Earlier today I was asked the reversal rates for the U.S. Fifth Circuit. Those numbers, and many others for all the U.S. courts of appeal, are on web site of the Administrative Office of U.S. Courts, on the statistics page (which you can reach by clicking the “Statistics” tab on the home page). Once you’re on the statistics page, scroll down and look in the left-hand column for “Statistical Tables for the Federal Judiciary,” and click on the time period you’re most interested in (probably the most recent, but for a more accurate study you’ll want to look at a range of dates). When you click on a time period, you’ll be presented with a screen full of links to various tables. Look for “Table B-5, Appeals Terminated on the Merits, by Circuit.” Click there, and you’ll download a tidy PDF file like this one dated December 2009.
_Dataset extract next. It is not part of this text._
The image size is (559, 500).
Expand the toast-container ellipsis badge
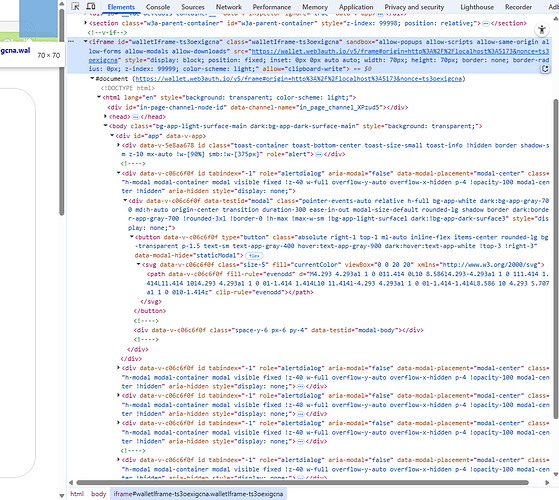click(x=319, y=154)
By the way, the most recent reversal rate in the U.S. 5th Circuit for “other private civil” (my usual practice area) was 15.4%.
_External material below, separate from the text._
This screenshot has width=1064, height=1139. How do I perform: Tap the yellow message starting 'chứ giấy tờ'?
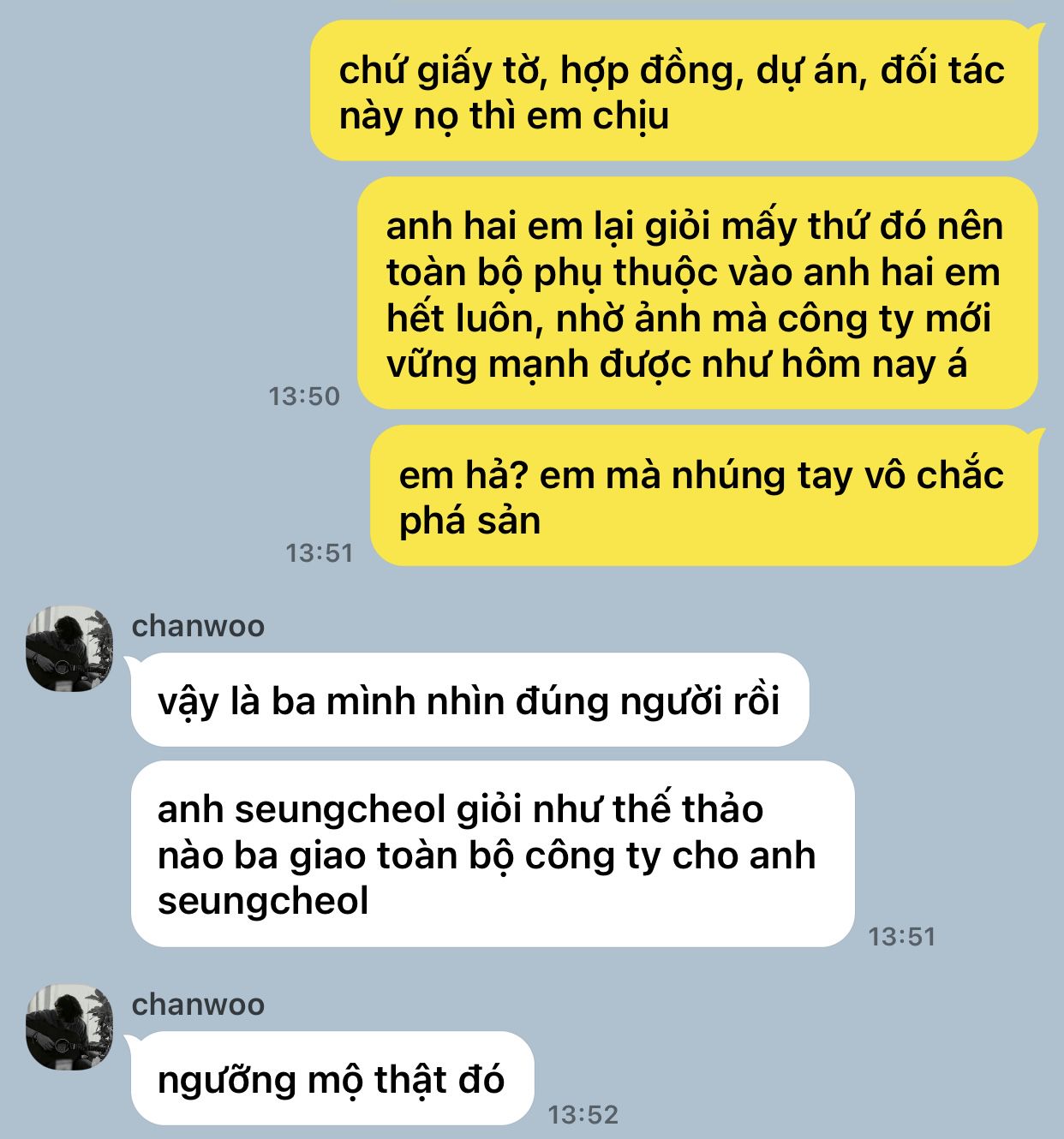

Mark Herrmann names names.

Mark Herrmann (hereinafter “Herrmann”), not to be confused with the other Mark Herrmann (the Purdue quarterback, hereinafter “the other Mark Herrmann” or “OMH,” sometimes also referred to hereinafter as “the Boilermaker Mark Herrmann” or “BMH”), but the one who used to work for Jones Day (hereinafter “JD”) and now is chief litigation counsel for Aon (hereinafter, what?, how about “A”) — Oh, hell! Let me start over.

Mark Herrmann has written a fine piece for Above the Law on naming people and things. It boils down to writing like a human being and giving the reader credit for having a modicum of intelligence. So please read Mark’s piece and promise to never again write something like the first paragraph of this post.

Issue statements: Different strokes for different folks and different situations

There are many ways to write an issue statement. Which one should you use? That depends on the purpose of and the audience for whatever you’re writing. In Issue Statements – Different Kinds for Different Documents, Wayne Schiess and Elana Einhorn show many ways an issue statement may be written and recommend which kind to use for various situations and audiences.

Besides teaching legal writing at the University of Texas Law School, Wayne blogs at If Wayne’s blog isn’t already on your reading list, it should be.

“It is axiomatic that ...” No, scratch that.

StanleyFishHowtoWriteaSentenceandHowtoRedOne I’m reading Stanley Fish’s new book, How to Write a Sentence. It’s good. Stanley takes a structural approach to sentence-writing. It’s like the approach the C. Edward Good takes in his books, except that where Ed approaches structure grammatically, Stanley approaches it rhetorically.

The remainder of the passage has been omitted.